Tik Tok e o Fahrenheit 451

Olá pessoas, como vocês estão?

Ultimamente ando pensando muito sobre como nós estamos condicionados pela internet a consumir coisas rasas, ou até óbvias como se tratasse de algo fenomenal. Claro que isso é baseado no meu achismo, mas se você acompanha esse blog, sabe que você está errado em me levar a sério, mas vamos lá.

Photo by PH romao on Unsplash

Hoje muitos conteúdos são construídos para que sejam consumidos da forma mais rápida possível, ok, talvez eu esteja sendo um pouco generalista em dizer isso, mas vamos combinar que com a chegada dos snaps, posteriormente stories, tik tok e shorts, parece que estamos criando uma comunidade que está fadada a sempre consumir coisas num menor tempo possível e sem muita profundidade, é como ler uma obra, mas na verdade não ler ela por completo, pensar e debater sobre, mas apenas pegar um resumo se auto sabotar pensando que realmente você entende sobre aquele assunto tanto quanto o autor ou especialista.

Além de ser um conteúdo raso, pois querendo ou não, não há como você discutir por 1 minuto uma solução de como acabar com o racismo por exemplo, é muito mais profundo que isso, além de claro de informações pipocando na nossa cara a todo momento e por isso, a informação que você conseguiu no primeiro stories você nem lembra mais, porque você já assistiu uns quarenta dentro de uma hora.

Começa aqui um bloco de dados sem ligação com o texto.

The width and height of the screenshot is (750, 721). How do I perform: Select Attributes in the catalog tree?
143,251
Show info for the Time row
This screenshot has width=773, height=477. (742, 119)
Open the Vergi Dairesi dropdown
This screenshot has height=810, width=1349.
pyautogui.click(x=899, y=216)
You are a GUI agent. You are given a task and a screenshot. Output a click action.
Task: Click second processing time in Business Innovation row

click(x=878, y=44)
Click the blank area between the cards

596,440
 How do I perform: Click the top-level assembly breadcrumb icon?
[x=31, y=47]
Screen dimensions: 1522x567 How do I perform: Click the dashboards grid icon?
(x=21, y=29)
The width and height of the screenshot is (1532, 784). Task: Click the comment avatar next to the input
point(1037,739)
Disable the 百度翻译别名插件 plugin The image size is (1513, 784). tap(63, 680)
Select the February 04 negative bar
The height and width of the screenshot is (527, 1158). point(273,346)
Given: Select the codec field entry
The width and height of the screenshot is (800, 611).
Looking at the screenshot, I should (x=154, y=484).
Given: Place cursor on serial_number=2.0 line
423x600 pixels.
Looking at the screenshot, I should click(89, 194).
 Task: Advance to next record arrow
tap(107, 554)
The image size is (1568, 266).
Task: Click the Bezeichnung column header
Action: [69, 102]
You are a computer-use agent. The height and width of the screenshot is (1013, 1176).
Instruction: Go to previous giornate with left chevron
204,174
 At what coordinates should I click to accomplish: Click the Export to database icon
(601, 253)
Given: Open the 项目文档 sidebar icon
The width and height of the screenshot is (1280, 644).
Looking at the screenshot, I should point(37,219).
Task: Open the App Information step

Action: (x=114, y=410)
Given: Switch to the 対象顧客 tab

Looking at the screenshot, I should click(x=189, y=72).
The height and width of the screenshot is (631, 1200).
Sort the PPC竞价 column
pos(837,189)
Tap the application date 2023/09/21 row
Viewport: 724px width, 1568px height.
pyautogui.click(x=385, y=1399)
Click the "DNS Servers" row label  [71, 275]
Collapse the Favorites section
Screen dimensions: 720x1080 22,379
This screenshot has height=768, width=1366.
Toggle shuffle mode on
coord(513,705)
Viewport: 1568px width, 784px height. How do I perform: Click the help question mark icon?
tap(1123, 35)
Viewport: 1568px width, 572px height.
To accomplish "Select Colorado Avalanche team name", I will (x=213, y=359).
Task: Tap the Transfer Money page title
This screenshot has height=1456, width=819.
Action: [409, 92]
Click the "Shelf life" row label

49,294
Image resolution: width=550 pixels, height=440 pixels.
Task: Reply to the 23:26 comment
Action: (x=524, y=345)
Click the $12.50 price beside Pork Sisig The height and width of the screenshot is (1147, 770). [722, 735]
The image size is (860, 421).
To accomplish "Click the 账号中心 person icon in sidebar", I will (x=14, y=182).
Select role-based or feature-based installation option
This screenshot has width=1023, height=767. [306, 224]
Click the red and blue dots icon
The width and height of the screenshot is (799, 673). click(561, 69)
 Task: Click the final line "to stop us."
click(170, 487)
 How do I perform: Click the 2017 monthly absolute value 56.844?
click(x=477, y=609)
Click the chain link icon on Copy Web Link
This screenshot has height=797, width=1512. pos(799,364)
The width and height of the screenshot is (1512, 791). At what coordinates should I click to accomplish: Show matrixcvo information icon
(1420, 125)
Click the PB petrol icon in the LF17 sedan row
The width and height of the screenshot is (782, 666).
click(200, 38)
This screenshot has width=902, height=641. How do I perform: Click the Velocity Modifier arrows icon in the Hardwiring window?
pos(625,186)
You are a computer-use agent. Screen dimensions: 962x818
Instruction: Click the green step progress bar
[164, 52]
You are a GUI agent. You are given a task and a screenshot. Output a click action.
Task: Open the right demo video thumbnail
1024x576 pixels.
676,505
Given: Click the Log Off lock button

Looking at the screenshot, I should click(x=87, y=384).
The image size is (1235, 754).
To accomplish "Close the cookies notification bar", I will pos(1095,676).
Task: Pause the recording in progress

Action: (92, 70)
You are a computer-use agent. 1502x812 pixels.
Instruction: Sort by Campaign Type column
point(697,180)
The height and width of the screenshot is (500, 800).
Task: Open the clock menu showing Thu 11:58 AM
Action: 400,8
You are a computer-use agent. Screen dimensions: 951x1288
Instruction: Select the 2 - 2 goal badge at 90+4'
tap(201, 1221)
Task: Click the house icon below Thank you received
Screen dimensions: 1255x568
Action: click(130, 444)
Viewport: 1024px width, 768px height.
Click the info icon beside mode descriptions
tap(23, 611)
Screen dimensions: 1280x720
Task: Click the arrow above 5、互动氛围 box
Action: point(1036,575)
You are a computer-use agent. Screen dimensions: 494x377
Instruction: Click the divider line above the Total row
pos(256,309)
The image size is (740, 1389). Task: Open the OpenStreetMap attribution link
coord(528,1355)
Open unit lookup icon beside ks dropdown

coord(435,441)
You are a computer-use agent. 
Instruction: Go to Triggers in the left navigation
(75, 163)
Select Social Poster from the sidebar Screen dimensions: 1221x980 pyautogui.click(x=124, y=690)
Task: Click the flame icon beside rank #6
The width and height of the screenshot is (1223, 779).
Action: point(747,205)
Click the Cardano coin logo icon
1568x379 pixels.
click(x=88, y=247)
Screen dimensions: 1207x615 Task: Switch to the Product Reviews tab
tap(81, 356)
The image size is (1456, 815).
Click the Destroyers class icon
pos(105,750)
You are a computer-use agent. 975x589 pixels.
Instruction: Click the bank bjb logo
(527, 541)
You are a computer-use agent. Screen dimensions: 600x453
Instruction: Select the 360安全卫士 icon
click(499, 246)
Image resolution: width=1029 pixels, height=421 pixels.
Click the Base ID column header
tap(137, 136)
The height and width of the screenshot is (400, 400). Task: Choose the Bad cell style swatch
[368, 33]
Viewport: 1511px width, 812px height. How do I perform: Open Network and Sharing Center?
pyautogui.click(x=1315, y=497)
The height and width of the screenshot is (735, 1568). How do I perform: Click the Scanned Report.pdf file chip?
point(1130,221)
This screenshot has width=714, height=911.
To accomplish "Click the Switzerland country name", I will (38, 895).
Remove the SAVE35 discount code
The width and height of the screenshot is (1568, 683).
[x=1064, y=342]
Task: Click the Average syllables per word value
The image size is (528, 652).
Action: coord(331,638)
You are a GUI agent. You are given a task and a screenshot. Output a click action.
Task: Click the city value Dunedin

Mas nada pode ser tão ruim que não possa piorar, porque não só as leituras estão totalmente enxutas, como também agora você pode aumentar para 2x a velocidade de um vídeo, filme ou série, por isso eu tenho a sensação de que estamos criando uma geração de pessoas ansiosas em que não se importam mais com a qualidade de uma obra em si, mas de consumir o máximo que puder em menor tempo possível.

Acredito que é neste meio do caminho que a arte perde o seu objetivo, de não ser algo a ser consumido como um produto em si, mas de despertar a nossa autocrítica, de nos tirar da zona de conforto (odeio essa expressão), de nos pegar pelo colarinho, olhar fundo nos nossos olhos e dizer algo como "Sabe aquela ideia que você tinha? Então, e seu eu pegar ela e virar de ponta cabeça e mostrar para você uma nova perspectiva, como você vai lidar com isso?", com o mundo cada vez mais acelerado e raso, o que temos é apenas nós, uma grande população competindo uma corrida não declarada de quem consome mais em menos tempo.

Isso obviamente me faz lembrar da obra do Bradbury, principalmente no momento em que o Capitão Beatty chega para o Montag e informa que os livros são queimados não porque o governo declarou que isso era importante, mas porque as pessoas por livre vontade optaram por sempre dar espaço para conteúdos cada vez mais enxutos e sem profundidade, pois assim não seria mais despertado a vontade do pensar e poderíamos viver numa vida totalmente ilusória em que tudo é bonito e divertido.

Sinceramente eu não sei se realmente todo o mundo vai para esse lugar sombrio de Fahrenheit 451, no entanto se isso acontecer, eu espero acabar no lado dos que estão abertos para o conhecimento e no fim não acabar morto dentro da minha casa em chamas com os meus livros.